Desafios:
a – Indique se cada afirmação está de acordo com o acórdão, respondendo sim ou não e citando as palavras do texto que o decidem: (i) o tribunal a quo deu como provados factos que o texto reproduz; (ii) os RR. consideram insuficiente o valor fixado para a sanção; (iii) o prédio está descrito na Conservatória do Registo Predial de Lisboa.
b – Nas linhas que vêm a seguir ao acórdão, reproduza sem alterações apenas as linhas que começam na que contém "Clique aqui para" e seguem até à que contém "Assesi (224, 2032)", incluindo ambas.

Fonte:
Do teor das alegações dos RR. recorrentes resulta que a matéria a decidir se confina a averiguar do acerto da decisão recorrida, quanto à mencionada aplicação de uma sanção pecuniária compulsória (por os RR. sustentarem não se estar perante prestação de facto positivo infungível, mas antes se tratar de entrega de coisa determinada, susceptível de execução específica em acção executiva), e, subsidiariamente, quanto à concreta fixação do valor supra indicado dessa sanção (por os RR. o entenderem excessivo).

Cumpre apreciar e decidir.

*

II – FUNDAMENTAÇÃO:

O tribunal a quo considerou provados os seguintes factos, que se passam a reproduzir:

«1. Encontra-se descrito na Conservatória do Registo Predial de Faro sob o nº …, da freguesia de S. Pedro, inscrito na matriz predial rústica sob o artº …, secção I e na matriz predial urbana sob o artº … (actualmente artº …) o prédio misto, sito em …, composto por terra de cultura, horta, pomar de citrinos e casas de moradas de um pavimento com várias divisões, acessórios e logradouro (cfr. doc. de fls. 32/33, cujo teor se dá por integralmente reproduzido).

Material de origem:
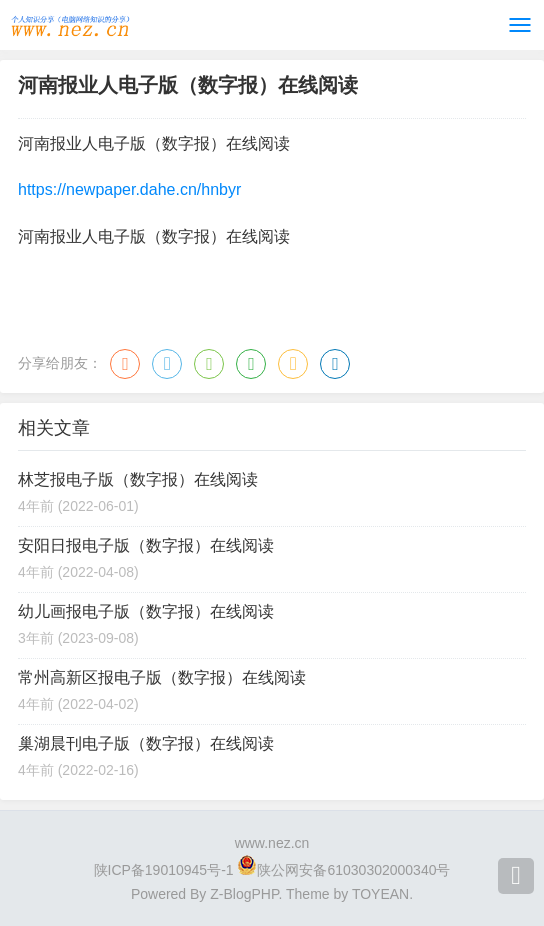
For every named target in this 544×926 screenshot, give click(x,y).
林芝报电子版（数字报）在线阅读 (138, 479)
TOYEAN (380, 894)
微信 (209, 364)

* * *

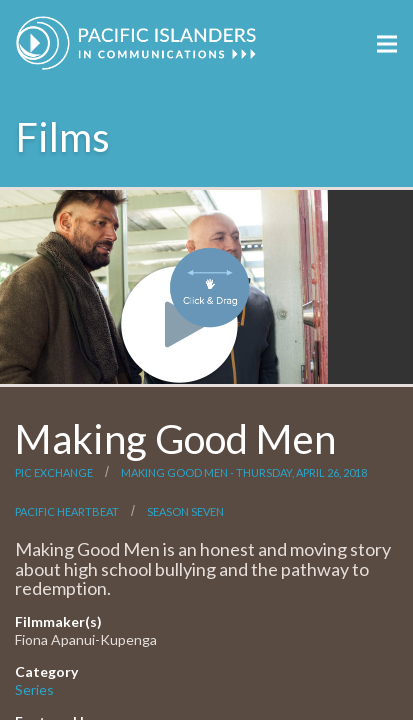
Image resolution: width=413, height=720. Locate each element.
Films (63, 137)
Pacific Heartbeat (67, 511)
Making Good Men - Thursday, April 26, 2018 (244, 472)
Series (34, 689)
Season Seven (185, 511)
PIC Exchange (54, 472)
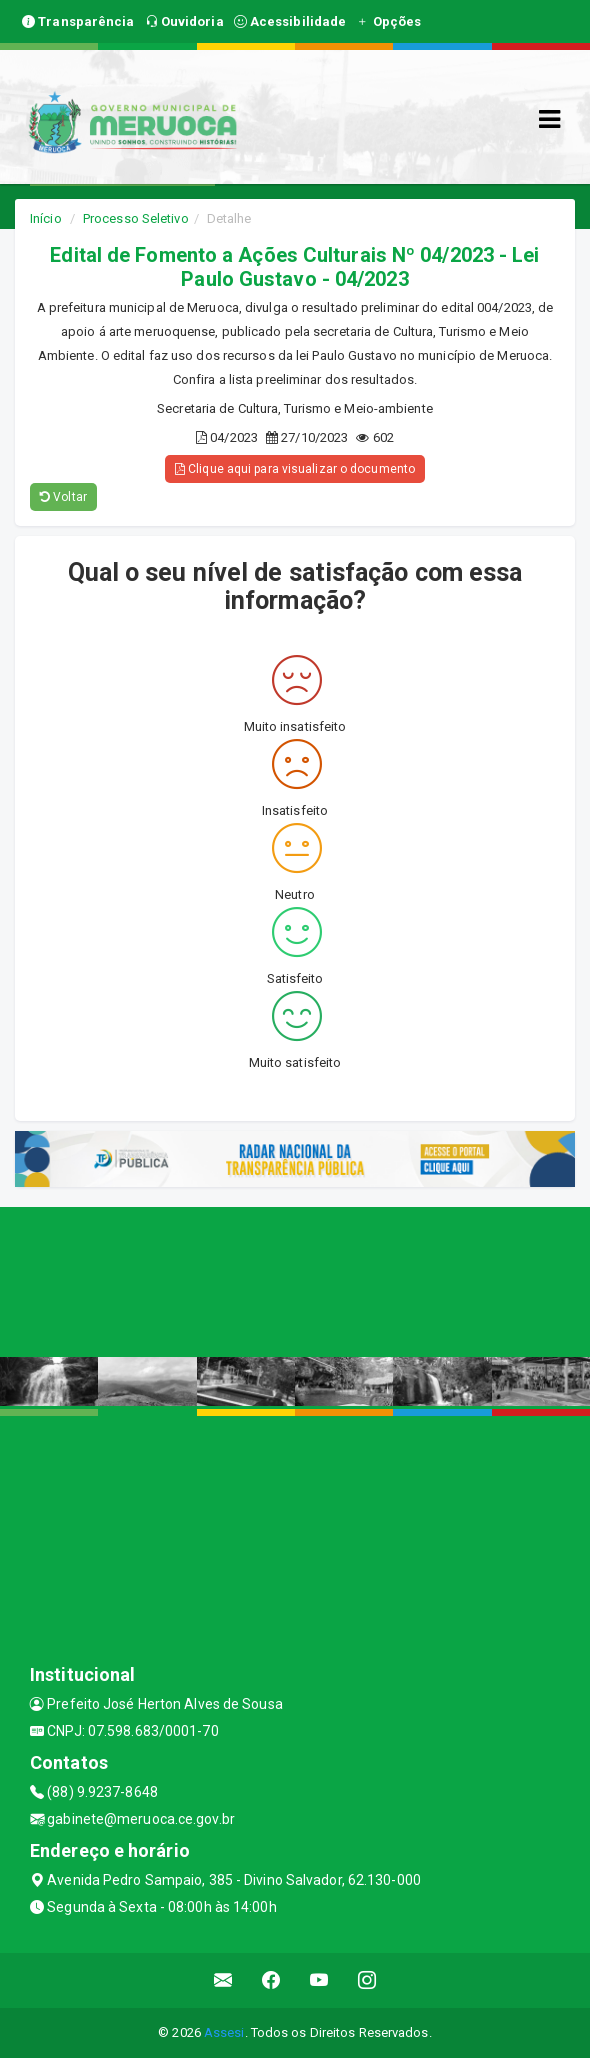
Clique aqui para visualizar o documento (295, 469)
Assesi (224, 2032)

Respostas aos exercícios:
a –
(i) Sim: "O tribunal a quo considerou provados os seguintes factos, que se passam a reproduzir"
(ii) Não: "por os RR. o entenderem excessivo"
(iii) Não: "Encontra-se descrito na Conservatória do Registo Predial de Faro"

b –
Clique aqui para visualizar o documento (295, 469)
Assesi (224, 2032)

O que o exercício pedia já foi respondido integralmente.